Trends in anesthesiology: Employing technology to reduce costs and manage information

by Olga Deshchenko, DOTmed News Reporter | August 22, 2011
From the August 2011 issue of HealthCare Business News magazine


Although low flow anesthesia enables anesthesiologists to efficiently reduce fresh gas flows, the accumulation of moisture in the breathing systems has been considered a drawback in its use. However, manufacturers have delivered innovations to deal with this issue.

For example, Dräger’s Apollo Anesthesia Workstation, which is equipped with a low flow anesthesia feature called Low Flow Wizard, also includes a warming element as part of its breathing system.

The warming element reduces the opportunity for condensation in the breathing system, according to Karchner.

GE Healthcare, another major player in the anesthesia market, offers a different feature on its digital Aisys Carestation anesthesia system that has the potential to reduce costs and improve quality.

The functionality, called Et Control, is an optional gas delivery mode that enables clinicians to set target EtO2 and EtAA values. Once the anesthesiologist sets the values, Et Control automatically adjusts gas delivery and flow throughout the procedure.

According to Risto Rossi, GE’s global anesthesia segment leader, Et Control reduces the potential of over- or under-delivery of the drug and hypoxia. “It also provides a potential to reduce anesthetic costs because it’s using a minimal flow anesthesia technique,” Rossi says.

However, at this point, only customers outside the U.S. can take advantage of the Et Control functionality. GE hopes to bring the automated anesthesia delivery feature to the States in the future, according to Rossi.

In addition to making better use of the available technologies, providers can save money by reconsidering their staffing models.
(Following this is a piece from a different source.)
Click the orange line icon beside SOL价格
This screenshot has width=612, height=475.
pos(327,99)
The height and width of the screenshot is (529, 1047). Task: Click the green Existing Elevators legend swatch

Staffing costs make up as much as three-quarters of a department’s expenses, according to Somnia Anesthesia.

An all MD-model is often the most expensive, so exploring other options, such as a mix of physicians and certified registered nurse anesthetists or CRNAs alone, can result in savings for the hospital. (Currently, 16 states allow CRNAs to practice independently.)

But shaking up the structure of an anesthesia department can be tricky. According to Somnia’s Goldstein, it’s critical to understand the culture of a facility and the comfort levels of the clinical and administrative stakeholders before a decision to change the employee ratio is made.

Still,, restructuring a department can make a significant difference. In one case, Somnia Anesthesia helped a hospital eliminate its annual anesthesia subsidy of $1.8 million; a readjustment of the facility’s staffing model played an important role in securing the savings.